-- DATA SECTION --
Start of Block
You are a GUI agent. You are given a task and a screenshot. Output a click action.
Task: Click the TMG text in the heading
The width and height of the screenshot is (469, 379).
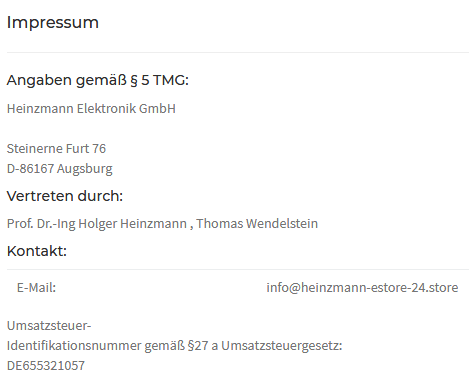[x=171, y=80]
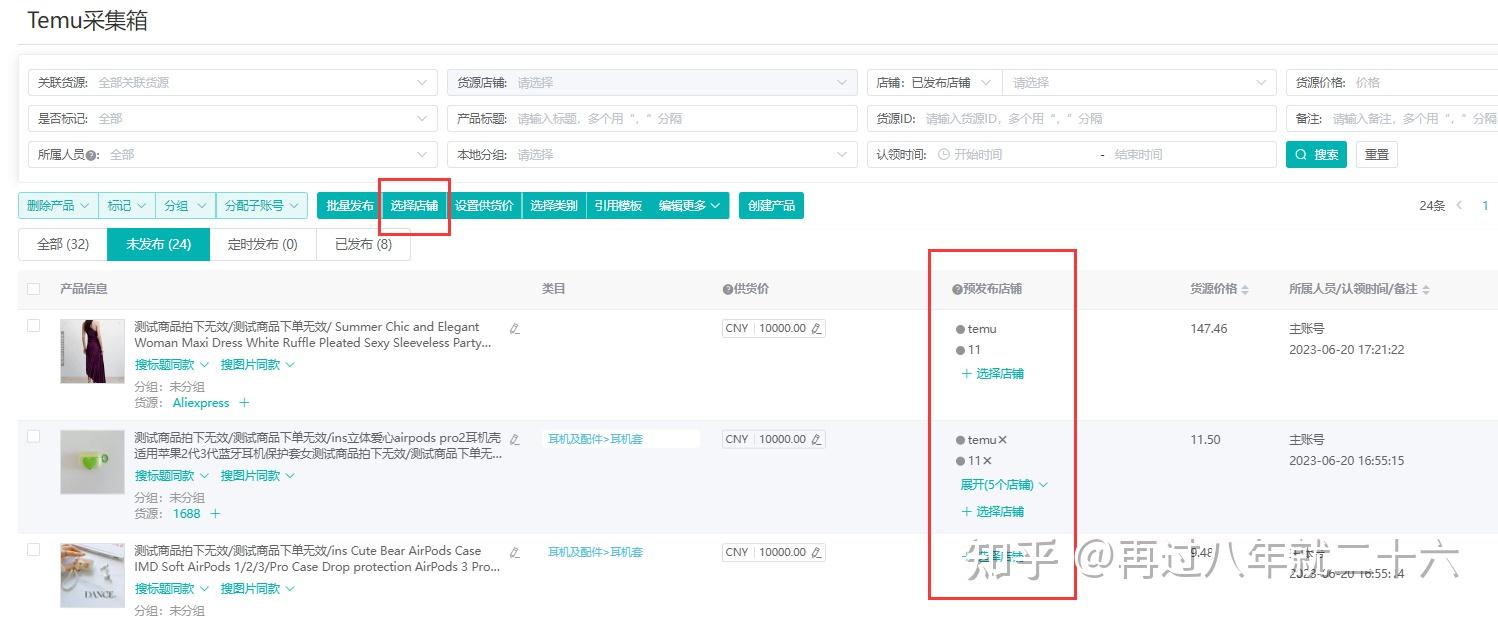The width and height of the screenshot is (1498, 620).
Task: Edit the supply price using pencil icon
Action: click(x=815, y=327)
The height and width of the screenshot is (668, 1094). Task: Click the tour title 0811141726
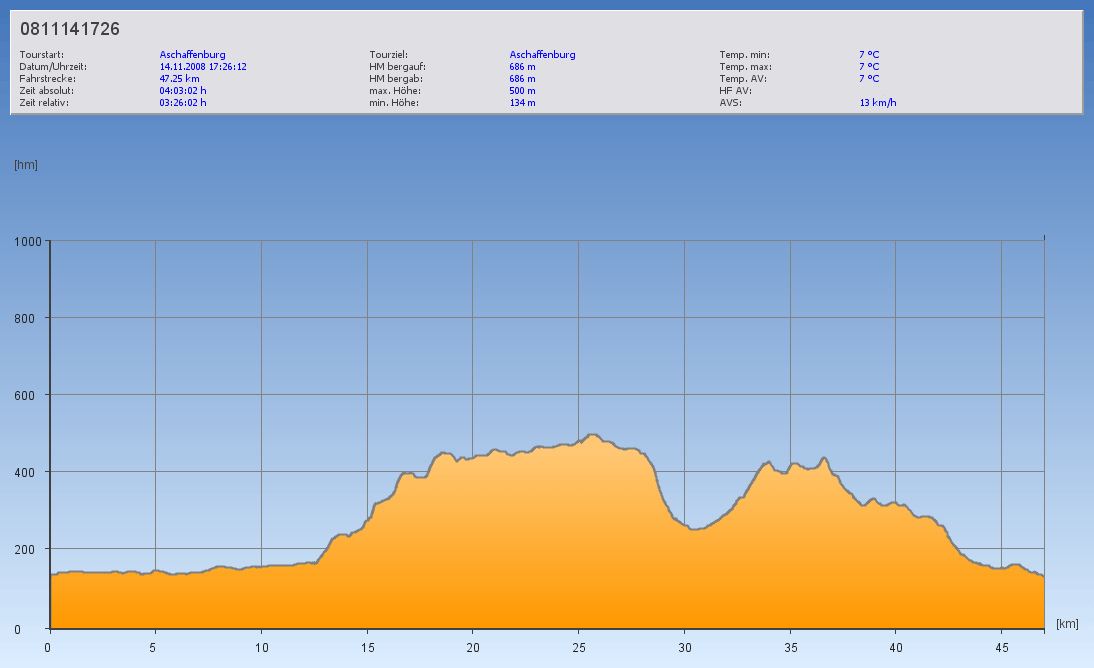point(70,29)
End of Block
-- AIM OF THE EXERCISE --
Write the records out again in full, exactly, and skip every picture.

-- WRITTEN REPLY --
You are a GUI agent. You are given a task and a screenshot. Output a click action.
Task: Click the TMG text in the heading
The width and height of the screenshot is (469, 379).
[x=171, y=80]
The width and height of the screenshot is (1498, 620).
Task: Edit the supply price using pencil icon
Action: click(x=815, y=327)
The height and width of the screenshot is (668, 1094). Task: Click the tour title 0811141726
point(70,29)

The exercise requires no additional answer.